In Manila, SFYN Philippines will be hosting a soup kitchen alongside an exhibit about Slow Fish and a full programme of public seminars. The seminar topics include growing your own food, sustainable fishing, solid waste management, and urban gardening for adults and parents. At the same time, there will be a planting activity with children in collaboration with St. Scholastica’s College, and various soup dishes donated from different farms will be served.

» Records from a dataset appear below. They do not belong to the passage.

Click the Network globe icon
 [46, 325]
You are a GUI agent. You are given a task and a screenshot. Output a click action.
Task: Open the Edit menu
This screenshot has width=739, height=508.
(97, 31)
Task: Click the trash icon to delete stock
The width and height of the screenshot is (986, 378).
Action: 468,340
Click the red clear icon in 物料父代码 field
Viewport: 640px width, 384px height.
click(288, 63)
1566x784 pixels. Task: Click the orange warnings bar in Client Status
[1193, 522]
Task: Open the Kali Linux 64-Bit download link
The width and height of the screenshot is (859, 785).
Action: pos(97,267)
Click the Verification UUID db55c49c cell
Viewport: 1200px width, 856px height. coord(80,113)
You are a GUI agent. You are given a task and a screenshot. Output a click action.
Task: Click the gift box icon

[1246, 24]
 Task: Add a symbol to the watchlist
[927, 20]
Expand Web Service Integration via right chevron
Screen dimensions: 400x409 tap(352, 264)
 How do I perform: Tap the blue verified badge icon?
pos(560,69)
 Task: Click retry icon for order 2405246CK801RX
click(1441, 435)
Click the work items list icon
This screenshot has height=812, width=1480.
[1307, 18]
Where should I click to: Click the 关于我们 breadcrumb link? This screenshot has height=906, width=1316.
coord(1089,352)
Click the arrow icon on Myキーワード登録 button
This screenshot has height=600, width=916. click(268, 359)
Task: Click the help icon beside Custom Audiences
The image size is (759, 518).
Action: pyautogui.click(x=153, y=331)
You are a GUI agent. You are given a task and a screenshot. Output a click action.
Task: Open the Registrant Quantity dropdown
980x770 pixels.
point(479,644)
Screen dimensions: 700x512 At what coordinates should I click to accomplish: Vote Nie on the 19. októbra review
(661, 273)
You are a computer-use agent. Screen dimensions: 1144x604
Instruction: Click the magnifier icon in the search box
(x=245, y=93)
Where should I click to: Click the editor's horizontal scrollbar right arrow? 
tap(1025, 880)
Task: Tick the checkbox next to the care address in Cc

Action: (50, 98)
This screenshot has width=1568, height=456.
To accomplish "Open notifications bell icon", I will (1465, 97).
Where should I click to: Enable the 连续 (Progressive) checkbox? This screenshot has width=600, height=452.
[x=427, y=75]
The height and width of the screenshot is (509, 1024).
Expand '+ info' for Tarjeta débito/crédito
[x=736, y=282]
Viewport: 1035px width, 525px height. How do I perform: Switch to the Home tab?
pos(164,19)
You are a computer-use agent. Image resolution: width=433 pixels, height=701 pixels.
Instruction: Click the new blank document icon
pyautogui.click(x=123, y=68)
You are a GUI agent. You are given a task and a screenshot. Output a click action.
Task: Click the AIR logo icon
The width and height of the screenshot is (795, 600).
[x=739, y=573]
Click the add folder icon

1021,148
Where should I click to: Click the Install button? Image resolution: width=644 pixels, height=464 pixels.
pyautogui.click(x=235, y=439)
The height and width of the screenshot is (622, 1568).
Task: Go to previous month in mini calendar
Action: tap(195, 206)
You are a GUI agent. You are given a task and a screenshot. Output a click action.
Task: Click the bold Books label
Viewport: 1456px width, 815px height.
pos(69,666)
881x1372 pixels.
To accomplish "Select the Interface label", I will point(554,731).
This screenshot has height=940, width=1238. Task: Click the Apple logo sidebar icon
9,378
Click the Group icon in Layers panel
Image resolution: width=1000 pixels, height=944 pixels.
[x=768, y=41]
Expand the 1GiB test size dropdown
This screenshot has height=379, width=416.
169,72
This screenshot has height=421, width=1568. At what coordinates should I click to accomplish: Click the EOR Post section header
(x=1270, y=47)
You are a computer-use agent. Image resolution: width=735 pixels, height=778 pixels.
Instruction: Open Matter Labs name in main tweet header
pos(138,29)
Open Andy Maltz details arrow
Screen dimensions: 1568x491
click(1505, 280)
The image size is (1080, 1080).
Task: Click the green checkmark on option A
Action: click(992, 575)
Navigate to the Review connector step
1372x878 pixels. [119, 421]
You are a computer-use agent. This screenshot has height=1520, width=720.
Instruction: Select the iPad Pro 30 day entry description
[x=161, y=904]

SFYN Sri Lanka has organised an entire month’s worth of amazing educational programmes dedicated to raising awareness about biodiversity loss. There will be lectures and seminars on the state of specific forests around Sri Lanka, a national media conference to explain biodiversity loss, and a musical session with a popular artist speaking on the topic of nature and the art of living. On April 8th, SFYN is making a stand in Rilagala by camping out in peaceful protest against the destruction of forests and biodiversity loss. They have also organized field visits to a coral reef awareness programme in Galle, a reforestation programme in Ranmale Mountain, a deforestation awareness project in Kanneliya forest, and a trip to Malinbada Buddhist temple for a meeting with Sri Lanka’s key environmental activists. There will also be a two-day youth environmental camp and a food-sharing programme among youth in the villages of Kudabubula and Natiya. On April 27th, the Disco Soup event will be accompanied by a planting programme in Gampaha promoting local, indigenous herb varieties.